La commission est coprésidée par l'historienne française Karine Ramondy et le musicien camerounais Blick Bassy, qui a dédié l'un de ses albums, "1958", au leader anticolonialiste assassiné Ruben Um Nyobè. Bassy est chargé de l'aspect culturel des travaux de la commission. Le reste de la commission est composé de 14 historiens (plus Ramondy), à parité entre le Cameroun et la France. Il y a cinq femmes et dix hommes (11 avec Bassy).

La décolonisation du Cameroun et la répression sanglante menée par la France, que certains historiens ont qualifiée de guerre, "a très peu de visibilité, notamment en France, où elle n'est pas enseignée dans les écoles, contrairement à la guerre d'Algérie", a déclaré Ramondy à l'agence de presse AFP en mars. « Ce sera l'un des enjeux de cette commission, dit-elle, de rendre visible » ce pan de l'histoire.

Bassy, qui recueillera des témoignages oraux au Cameroun, a déclaré lors de la conférence de presse de lancement qu'il ne travaillerait pas avec les historiens mais plutôt avec les associations et les gens sur le terrain. Il a souligné « l'aspect inédit de ce volet patrimoine et culture » du travail de la commission. La coprésidence de la commission par Bassy a été vivement critiquée lors de son annonce, notamment par la Société d'histoire du Cameroun qui a déclaré que c'était "plus qu'une insulte" pour elle qu'un artiste ait été choisi plutôt qu'un historien camerounais aux côtés de Ramondy.

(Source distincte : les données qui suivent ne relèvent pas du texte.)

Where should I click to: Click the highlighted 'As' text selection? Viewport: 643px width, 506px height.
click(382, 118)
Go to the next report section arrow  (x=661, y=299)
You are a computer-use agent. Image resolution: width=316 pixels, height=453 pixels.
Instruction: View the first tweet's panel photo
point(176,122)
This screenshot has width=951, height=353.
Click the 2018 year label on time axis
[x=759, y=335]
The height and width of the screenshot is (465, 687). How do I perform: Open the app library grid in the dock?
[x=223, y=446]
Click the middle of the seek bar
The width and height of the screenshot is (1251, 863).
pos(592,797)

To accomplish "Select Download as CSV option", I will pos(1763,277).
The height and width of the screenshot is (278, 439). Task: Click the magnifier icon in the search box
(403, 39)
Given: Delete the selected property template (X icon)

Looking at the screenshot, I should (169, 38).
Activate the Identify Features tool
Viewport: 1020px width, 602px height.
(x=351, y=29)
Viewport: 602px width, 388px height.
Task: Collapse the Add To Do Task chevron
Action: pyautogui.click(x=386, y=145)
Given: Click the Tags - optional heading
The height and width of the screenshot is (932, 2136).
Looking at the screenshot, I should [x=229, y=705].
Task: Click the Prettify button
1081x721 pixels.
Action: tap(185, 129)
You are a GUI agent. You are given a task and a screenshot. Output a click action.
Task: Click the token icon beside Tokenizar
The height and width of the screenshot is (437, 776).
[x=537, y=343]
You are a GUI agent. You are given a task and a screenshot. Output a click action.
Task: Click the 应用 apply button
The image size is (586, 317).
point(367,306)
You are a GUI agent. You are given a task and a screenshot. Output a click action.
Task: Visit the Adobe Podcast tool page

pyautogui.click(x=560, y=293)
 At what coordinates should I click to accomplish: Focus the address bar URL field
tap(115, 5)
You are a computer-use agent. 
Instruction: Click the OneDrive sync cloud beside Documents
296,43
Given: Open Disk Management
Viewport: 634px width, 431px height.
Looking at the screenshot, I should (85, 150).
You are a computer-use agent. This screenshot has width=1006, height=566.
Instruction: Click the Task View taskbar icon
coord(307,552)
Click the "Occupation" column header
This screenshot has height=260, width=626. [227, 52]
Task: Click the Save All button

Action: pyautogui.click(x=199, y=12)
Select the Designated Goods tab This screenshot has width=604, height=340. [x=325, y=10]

Jombwe n'est pas d'accord. Il estime que Bassy a toujours montré un intérêt pour ce chapitre de l'histoire et qu'il n'est pas trop préoccupé par le politiquement correct. Il peut donc jouer un rôle pour s'assurer que "rien n'est mis de côté" dans le travail de la commission. Contactés par Justice Info, les membres de la commission n'ont pas souhaité faire d'autres commentaires. « Nous sommes actuellement au travail avec nos équipes et nous ne manquerons pas de vous répondre/solliciter quand nous aurons bien avancé sur nos travaux », nous a répondu Ramondy par courriel.

La continuité du pouvoir colonial

Selon Jombwe, il ne s'agit pas seulement de réconcilier la France et le Cameroun avec leur histoire commune, mais aussi de réconcilier les Camerounais. « Les attentes sont immenses », explique-t-il, car au Cameroun, les autorités « ont mauvaise conscience par rapport à ce chapitre » et n'ont jamais voulu rechercher la vérité. « Cette histoire de la période de la décolonisation n’est même pas enseigné au Cameroun, dit-il, parce qu’il y a eu un tabou, il y a eu une grande déchirure du pays notamment entre ceux qui se sont levés pour la fin de la décolonisation et l’indépendance, et ceux qui ont collaboré avec la puissance coloniale qui ont hérité le pouvoir. »

Il pense que le travail de la commission est important non seulement pour réconcilier le Cameroun francophone, mais aussi pour l'unité entre les parties francophone et anglophone. Le conflit actuel entre les séparatistes anglophones et les autorités camerounaises « puise ses sources » dans la lutte pour l'indépendance, dit-il. « Au moment du rattachement des deux territoires sous mandat français et sous mandat britannique [à la suite d'un référendum en 1972], il y avait des membres de la partie anglophone qui y étaient opposés, non parce qu’ils ne voulaient pas l’unité, mais parce qu’ils se disaient que la partie francophone est sous la mainmise de la France », note Jombwe. « Et cette déchirure, malheureusement, s’est aggravé par la gestion du pouvoir politique depuis l’indépendance, avec le sentiment de marginalisation des anglophones. »

« Le Cameroun n'a pas été à la hauteur dans de nombreux domaines de la vie publique et n'a reçu qu'une attention minimale au niveau mondial », déclare Joseph à Justice Info. « C'est le mouvement indépendantiste qui a œuvré pour la réunification des anciens Cameroun français et britannique. Ces aspirations n'ont jamais été véritablement satisfaites. Une lutte armée tragique en est l'une des conséquences. Alors que le silence profond est levé, une lumière réparatrice peut être jetée sur le passé de cette nation. »

Il reste à voir ce que cette commission produira d'ici la fin de l'année prochaine, et quel suivi il pourrait y avoir en termes de recommandations et de réparations pour les familles des victimes assassinées.